PESHAWAR: The Khyber Pakhtunkhwa government has informed the federal government that it has received Rs54.4 billion less funds than its allocated share under National Finance Commission.
Chief Minister Sohail Afridi, in a letter addressed to Prime Minister Shehbaz Sharif, expressed grave concern over persistent failure to release constitutionally mandated federal transfers, which has resulted in fiscal and governance crises for the province.
He said that that the budget of Khyber Pakhtunkhwa for fiscal year 2025-26 was framed and approved strictly on the basis of clear constitutional fiscal entitlements, including net hydel profit, oil and gas royalties, post-merger National Finance Commission shares, and regular monthly transfers under NFC Award.
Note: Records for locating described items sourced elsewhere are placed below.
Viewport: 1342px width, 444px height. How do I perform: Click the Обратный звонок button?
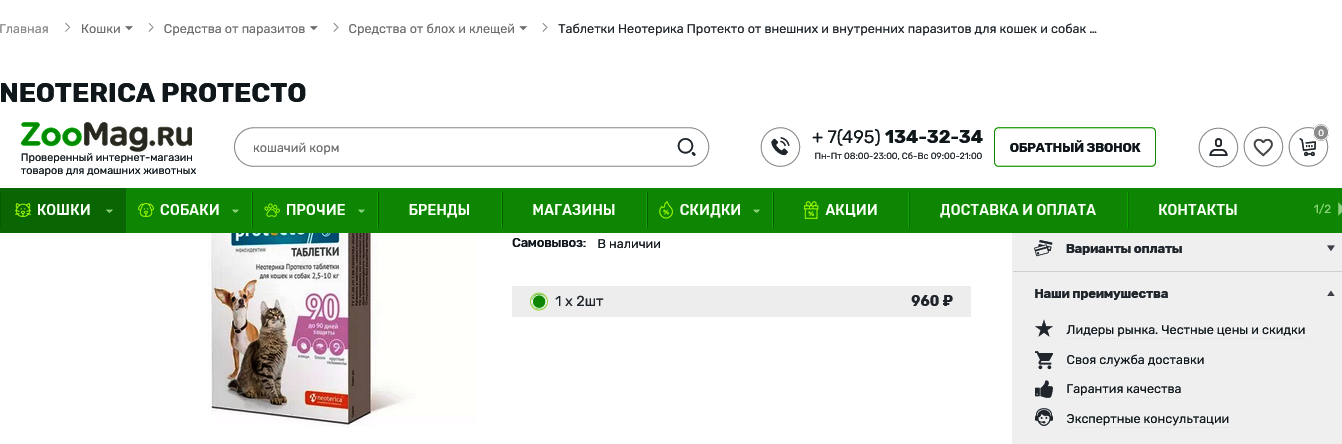tap(1075, 147)
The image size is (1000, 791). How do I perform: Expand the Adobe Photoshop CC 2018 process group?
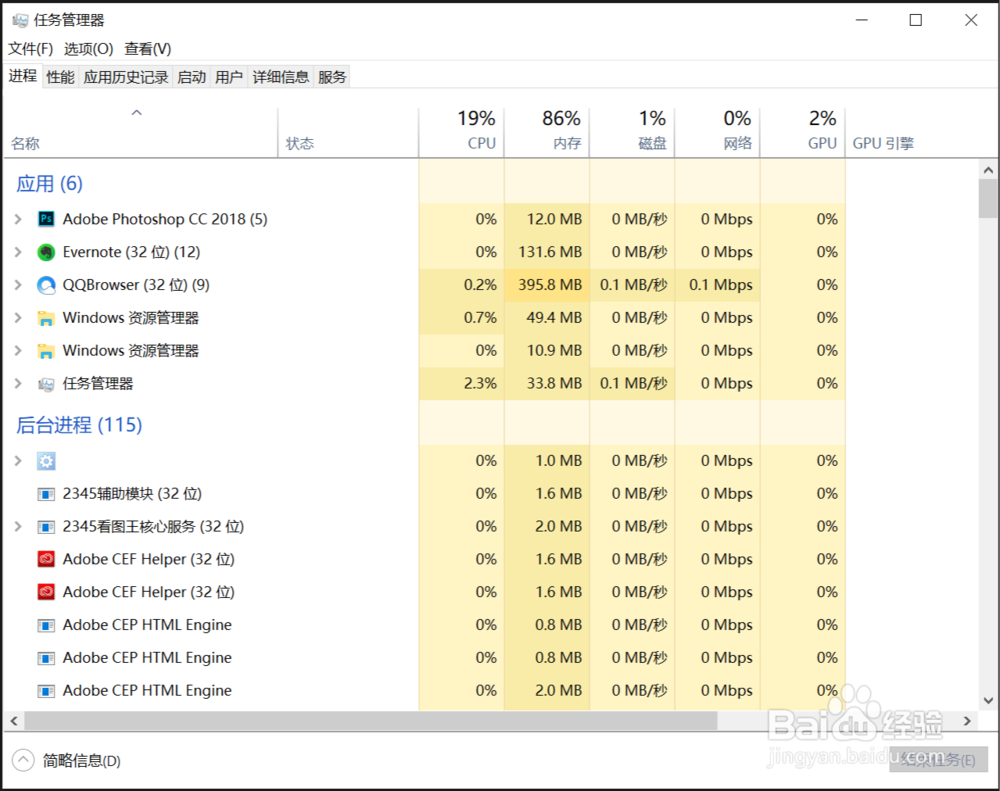click(x=18, y=219)
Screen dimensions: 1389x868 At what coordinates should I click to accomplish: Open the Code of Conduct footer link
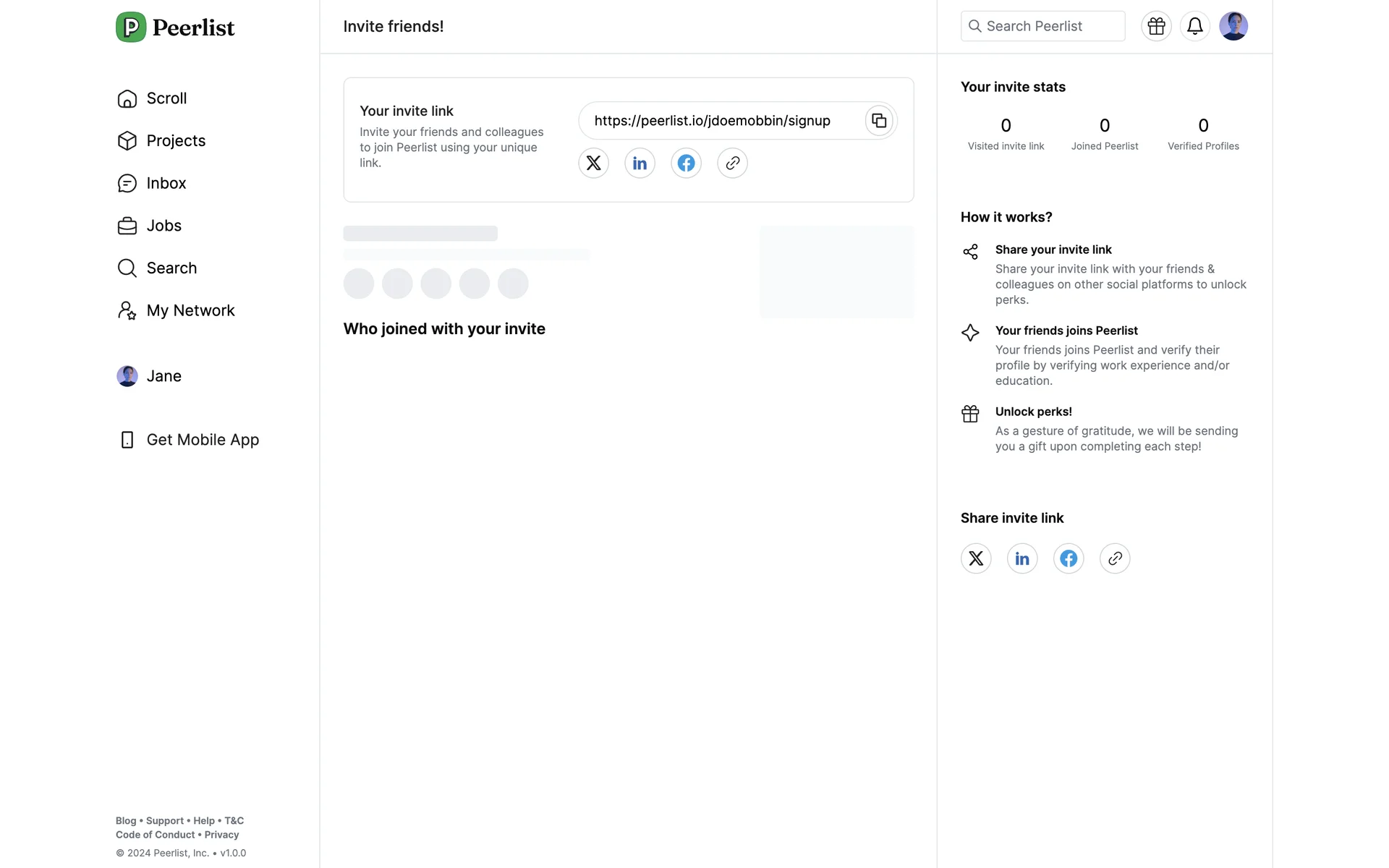155,835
He said that those were binding fiscal obligations and not discretionary assumptions. “Contrary to these commitments, actual releases have consistently fallen short of budgeted level,” he added.
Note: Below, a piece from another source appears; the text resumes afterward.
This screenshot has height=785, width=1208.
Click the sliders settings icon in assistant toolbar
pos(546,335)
CM writes letter to PM; expresses concern about negative impacts of funds shortfall
The chief minister said that withholding of monthly NFC transfers found no sanction in the Constitution and undermined the core principles of cooperative federalism.
He said that against Khyber Pakhtunkhwa’s NFC entitlement of Rs658.4 billion from the federal divisible pool, the province received only Rs604 billion to date, leaving a shortfall of Rs54.4 billion. He said that it was not an accounting variance but a material breach that directly impaired cash management, disrupted budget execution and constrained service delivery across critical sectors of governance.
Mr Afridi said that the impact was most severe in merged districts where development, stabilisation and state consolidation were recognised national priorities. “Despite a provincial allocation of Rs292 billion, federal releases amount to only Rs56 billion so far,” he said.
He warned that the severe and continuing gap undermined essential public services and development interventions in historically marginalised areas, eroding the objectives of merger and weakening national cohesion.
The chief minister said that Khyber Pakhtunkhwa remained on the frontline of counter terrorism while simultaneously shouldering extraordinary and unavoidable expenditures arising from flood response and rehabilitation, as well as the management and
support of temporarily displaced persons. He stated that those were national responsibilities; however, the financial burden continued to be borne disproportionately and unsustainably by the province.
He urged the federal government to take immediate corrective action, including full and unconditional release of all outstanding federal dues, particularly routine monthly NFC transfers, net hydel profit, oil and gas royalties and allocations for merged districts, strictly in accordance with constitutional provisions and agreed fiscal arrangements.
He cautioned that any further delay would only compound the province’s fiscal stress and weaken governance capacity at a critical juncture.